テスト用データに対する予測値を計算します.

[14]:
prediction = []
for xt in x_test:
    c = f(exact_theta, xt[0], xt[2])
    prediction.append(c)
prediction
[14]:
[2, 2, 2, 2, 2, 1, 1, 2, 2, 2, 2, 1, 2, 2, 2, 1, 1, 1, 2, 1, 1, 1, 2, 2, 1]

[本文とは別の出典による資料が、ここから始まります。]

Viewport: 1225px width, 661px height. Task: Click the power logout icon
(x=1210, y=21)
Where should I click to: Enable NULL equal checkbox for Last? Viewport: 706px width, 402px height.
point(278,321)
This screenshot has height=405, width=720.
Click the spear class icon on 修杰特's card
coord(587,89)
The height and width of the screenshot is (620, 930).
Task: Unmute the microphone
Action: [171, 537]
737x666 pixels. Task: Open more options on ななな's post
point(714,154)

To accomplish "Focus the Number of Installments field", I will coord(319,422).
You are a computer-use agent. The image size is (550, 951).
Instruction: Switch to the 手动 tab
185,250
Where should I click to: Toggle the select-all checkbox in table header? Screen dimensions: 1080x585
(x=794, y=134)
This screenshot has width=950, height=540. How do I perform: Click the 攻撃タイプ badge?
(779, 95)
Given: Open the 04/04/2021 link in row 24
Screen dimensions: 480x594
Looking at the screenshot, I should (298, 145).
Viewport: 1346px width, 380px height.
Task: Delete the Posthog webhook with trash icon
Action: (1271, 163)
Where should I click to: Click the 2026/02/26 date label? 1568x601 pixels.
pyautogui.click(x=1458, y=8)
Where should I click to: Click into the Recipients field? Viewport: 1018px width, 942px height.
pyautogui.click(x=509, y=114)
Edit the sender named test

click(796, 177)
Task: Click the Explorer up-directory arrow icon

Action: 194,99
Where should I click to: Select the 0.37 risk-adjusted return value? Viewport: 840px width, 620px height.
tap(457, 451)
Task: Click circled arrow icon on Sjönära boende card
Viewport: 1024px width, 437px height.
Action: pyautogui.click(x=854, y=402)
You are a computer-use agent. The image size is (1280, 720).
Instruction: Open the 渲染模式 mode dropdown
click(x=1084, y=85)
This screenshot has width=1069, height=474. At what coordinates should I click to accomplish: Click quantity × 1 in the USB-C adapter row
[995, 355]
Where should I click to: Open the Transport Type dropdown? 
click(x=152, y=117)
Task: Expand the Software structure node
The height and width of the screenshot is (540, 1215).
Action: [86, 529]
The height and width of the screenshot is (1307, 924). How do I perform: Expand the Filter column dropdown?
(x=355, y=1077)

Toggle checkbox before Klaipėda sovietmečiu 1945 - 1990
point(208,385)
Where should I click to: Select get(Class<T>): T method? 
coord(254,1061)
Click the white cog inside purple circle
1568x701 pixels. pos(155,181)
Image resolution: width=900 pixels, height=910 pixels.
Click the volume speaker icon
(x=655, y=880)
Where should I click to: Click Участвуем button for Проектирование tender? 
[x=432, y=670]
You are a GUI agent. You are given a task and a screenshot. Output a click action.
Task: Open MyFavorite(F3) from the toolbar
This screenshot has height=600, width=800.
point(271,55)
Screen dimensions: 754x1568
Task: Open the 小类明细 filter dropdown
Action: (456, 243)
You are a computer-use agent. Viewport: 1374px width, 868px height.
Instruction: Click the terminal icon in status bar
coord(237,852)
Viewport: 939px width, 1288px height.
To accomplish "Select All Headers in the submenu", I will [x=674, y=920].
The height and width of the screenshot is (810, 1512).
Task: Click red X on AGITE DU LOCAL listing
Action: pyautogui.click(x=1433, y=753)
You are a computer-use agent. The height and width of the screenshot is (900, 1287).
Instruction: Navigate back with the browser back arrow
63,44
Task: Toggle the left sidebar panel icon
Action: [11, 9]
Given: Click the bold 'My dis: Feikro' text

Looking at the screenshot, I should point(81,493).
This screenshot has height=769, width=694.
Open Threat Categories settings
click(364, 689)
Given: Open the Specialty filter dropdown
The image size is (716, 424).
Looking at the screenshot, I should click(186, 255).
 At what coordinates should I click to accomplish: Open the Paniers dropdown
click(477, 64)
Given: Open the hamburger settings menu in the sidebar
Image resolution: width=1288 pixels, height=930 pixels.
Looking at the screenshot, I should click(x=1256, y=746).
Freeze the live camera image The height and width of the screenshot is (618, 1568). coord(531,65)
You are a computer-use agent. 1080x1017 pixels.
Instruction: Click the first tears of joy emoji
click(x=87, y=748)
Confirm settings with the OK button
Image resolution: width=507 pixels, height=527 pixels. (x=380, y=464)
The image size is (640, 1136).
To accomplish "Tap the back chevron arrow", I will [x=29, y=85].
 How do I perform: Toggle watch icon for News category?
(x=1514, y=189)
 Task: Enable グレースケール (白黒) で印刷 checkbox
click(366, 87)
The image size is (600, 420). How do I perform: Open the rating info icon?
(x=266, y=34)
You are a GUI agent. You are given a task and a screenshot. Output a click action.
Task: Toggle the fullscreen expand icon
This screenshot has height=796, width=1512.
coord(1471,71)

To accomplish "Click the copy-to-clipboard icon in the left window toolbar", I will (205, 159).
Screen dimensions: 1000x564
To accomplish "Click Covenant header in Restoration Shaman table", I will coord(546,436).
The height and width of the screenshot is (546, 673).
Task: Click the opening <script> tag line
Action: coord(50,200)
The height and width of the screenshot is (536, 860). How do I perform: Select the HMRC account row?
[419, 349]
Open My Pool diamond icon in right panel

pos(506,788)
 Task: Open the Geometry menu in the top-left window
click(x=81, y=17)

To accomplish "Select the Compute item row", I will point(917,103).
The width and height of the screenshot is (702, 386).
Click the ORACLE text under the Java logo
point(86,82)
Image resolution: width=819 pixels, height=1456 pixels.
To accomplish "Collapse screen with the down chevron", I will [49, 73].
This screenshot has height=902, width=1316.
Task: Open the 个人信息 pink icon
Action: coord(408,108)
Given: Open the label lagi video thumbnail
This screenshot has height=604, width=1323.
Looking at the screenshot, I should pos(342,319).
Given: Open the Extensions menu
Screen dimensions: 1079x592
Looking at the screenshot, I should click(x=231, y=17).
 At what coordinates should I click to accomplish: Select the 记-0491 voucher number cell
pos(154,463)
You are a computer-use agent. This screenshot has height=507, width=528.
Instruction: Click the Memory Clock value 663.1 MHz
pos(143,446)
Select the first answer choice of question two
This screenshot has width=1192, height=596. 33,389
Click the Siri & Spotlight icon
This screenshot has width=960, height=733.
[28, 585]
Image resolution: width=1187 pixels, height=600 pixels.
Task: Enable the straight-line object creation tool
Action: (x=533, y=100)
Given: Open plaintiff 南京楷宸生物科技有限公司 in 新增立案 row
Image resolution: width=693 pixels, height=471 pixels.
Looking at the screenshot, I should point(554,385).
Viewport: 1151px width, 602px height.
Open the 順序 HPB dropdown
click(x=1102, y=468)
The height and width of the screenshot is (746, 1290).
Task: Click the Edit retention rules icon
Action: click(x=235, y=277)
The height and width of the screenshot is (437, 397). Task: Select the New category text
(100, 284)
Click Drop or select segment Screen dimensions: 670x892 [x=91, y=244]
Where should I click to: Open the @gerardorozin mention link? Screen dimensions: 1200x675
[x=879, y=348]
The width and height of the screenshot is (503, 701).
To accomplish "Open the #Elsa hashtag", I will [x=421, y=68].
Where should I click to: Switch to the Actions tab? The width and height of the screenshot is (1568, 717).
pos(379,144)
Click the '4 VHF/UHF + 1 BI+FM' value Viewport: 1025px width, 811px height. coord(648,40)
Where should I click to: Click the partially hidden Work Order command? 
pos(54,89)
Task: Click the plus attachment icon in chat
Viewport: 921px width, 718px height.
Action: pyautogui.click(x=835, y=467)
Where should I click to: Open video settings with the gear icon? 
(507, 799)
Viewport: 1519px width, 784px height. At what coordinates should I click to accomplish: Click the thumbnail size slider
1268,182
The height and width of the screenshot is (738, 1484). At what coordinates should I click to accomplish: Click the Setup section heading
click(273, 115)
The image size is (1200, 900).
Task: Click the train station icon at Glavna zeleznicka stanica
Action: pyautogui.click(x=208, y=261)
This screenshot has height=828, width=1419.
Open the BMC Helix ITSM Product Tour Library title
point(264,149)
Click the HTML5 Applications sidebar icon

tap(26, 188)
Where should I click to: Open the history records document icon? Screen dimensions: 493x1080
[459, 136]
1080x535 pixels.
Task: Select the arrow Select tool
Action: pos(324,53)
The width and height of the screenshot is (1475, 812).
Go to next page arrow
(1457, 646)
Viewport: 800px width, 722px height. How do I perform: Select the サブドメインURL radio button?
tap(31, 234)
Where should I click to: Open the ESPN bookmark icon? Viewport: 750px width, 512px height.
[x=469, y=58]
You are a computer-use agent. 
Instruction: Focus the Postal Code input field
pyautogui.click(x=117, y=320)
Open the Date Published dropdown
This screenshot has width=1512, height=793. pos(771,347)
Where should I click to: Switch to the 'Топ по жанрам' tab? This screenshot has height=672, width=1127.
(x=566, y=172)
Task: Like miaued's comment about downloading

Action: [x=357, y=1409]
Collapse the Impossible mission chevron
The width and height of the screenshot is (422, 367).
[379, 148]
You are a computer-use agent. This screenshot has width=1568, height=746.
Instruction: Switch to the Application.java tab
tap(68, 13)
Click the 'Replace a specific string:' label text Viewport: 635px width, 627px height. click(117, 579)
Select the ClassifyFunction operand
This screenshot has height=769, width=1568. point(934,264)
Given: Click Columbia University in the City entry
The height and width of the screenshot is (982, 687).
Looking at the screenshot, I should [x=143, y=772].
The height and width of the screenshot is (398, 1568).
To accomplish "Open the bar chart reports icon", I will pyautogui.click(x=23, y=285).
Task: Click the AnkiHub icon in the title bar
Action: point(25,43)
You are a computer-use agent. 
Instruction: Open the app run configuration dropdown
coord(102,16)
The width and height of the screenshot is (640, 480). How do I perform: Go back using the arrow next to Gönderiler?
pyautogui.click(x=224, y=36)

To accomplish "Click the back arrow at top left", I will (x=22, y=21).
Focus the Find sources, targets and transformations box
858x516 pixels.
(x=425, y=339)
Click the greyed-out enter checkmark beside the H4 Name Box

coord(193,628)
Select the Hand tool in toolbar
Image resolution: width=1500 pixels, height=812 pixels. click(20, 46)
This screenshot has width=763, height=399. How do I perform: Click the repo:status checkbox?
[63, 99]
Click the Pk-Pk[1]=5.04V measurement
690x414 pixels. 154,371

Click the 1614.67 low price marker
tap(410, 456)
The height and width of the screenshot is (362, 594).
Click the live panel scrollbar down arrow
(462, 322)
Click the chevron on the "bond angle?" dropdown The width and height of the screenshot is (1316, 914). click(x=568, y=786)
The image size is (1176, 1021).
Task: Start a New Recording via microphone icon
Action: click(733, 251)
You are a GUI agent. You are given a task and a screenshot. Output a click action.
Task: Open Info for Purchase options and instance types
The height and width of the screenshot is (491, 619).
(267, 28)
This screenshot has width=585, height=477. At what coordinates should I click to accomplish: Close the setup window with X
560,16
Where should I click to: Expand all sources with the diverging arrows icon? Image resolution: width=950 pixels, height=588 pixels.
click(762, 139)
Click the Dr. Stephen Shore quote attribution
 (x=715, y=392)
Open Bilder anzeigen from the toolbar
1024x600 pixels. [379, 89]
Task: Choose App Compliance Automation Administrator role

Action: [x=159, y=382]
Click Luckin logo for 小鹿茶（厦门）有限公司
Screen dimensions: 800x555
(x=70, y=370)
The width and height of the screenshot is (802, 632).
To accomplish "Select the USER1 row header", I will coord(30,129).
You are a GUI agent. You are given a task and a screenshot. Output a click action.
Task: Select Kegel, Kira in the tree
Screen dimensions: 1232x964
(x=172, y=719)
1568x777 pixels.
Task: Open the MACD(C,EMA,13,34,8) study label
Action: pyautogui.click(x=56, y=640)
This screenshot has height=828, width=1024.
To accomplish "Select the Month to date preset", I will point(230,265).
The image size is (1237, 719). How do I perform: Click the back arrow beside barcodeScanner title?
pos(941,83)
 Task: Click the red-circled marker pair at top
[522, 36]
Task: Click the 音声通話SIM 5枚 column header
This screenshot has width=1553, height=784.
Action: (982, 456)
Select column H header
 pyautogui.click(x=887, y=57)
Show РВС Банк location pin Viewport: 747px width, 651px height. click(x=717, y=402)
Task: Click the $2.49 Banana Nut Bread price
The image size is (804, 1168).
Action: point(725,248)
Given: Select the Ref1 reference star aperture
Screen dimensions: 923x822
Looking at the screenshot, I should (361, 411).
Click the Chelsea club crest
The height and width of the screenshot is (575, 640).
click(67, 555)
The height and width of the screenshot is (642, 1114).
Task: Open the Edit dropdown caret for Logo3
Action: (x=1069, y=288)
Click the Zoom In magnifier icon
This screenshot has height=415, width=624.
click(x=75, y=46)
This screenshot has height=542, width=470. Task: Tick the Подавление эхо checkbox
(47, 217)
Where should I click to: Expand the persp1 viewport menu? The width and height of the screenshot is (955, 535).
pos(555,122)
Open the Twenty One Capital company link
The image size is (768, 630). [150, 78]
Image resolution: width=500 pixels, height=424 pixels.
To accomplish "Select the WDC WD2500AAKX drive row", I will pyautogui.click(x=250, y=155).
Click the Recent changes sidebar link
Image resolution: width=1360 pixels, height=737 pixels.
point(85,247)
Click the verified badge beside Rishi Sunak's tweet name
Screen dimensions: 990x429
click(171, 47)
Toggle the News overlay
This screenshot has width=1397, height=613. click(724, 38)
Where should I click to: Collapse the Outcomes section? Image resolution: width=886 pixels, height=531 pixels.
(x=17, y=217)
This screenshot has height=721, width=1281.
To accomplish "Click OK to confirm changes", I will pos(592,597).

上記のpredictiony_testと同様であるか確認してみます.

[15]:
y_test
[15]:
array([2, 2, 1, 2, 2, 1, 1, 2, 2, 2, 2, 1, 2, 2, 2, 1, 1, 1, 2, 1, 1, 2,
       2, 2, 1])

正解率を計算してみます.

[16]:
accuracy_score(y_test, prediction)
[16]:
0.92

次に量子インスパイアード古典アルゴリズムについて考察します. 内積をそのまま計算すると,行列のサイズ分だけ計算量を必要とします. そこで,内積の推定を用いて,\(f(x,y)\)の値を推定し,その推定値に基づいて,どちらのクラスであるか識別します:

[18]:
def qi_vdot(SQa, Qb, sample_size=100):
    val = 0
    for _ in range(sample_size):
        i  = SQa.sample()
        zi = Qb[i]/SQa.query(i)
        val += zi
    return val/sample_size * SQa.norm()**2

def qi_f(SQtheta, x, y, sample_size=100):
    fx = qi_vdot(SQtheta, np.array([1, x, y]), sample_size)
    if fx > 0:
        return 1
    else:
        return 2

xt = x_test[0]
v = np.array([1, xt[0], xt[2]])
qi_vdot(sq_theta, v, 100)
[18]:
0.0

テスト用データに対する予測値を計算します.

[19]:
sq_theta = SQx(SQA, b, 100, 100, 2, 100)

prediction_qi = []
for xt in x_test:
    c = qi_f(sq_theta, xt[0], xt[2], 10)
    prediction_qi.append(c)
prediction_qi
[19]:
[2, 2, 2, 2, 1, 2, 2, 2, 1, 2, 2, 1, 2, 2, 2, 2, 2, 2, 2, 2, 2, 2, 2, 2, 2]

正解率を計算してみます.

[20]:
accuracy_score(y_test, prediction_qi)
[20]:
0.56

参考文献#

  • András Gilyén, Seth Lloyd, and Ewin Tang, ‘’Quantum-inspired low-rank stochastic regression with logarithmic dependence on the dimension,’’ arXiv:1811.04909, (2018). https://arxiv.org/abs/1811.04909

  • Ewin Tang. 2019. A quantum-inspired classical algorithm for recommendation systems. In Proceedings of the 51st Annual ACM SIGACT Symposium on Theory of Computing (STOC 2019). Association for Computing Machinery, New York, NY, USA, 217–228. https://doi.org/10.1145/3313276.3316310

  • 平井有三, 「はじめてのパターン認識」, 森北出版, (2012)

[ ]: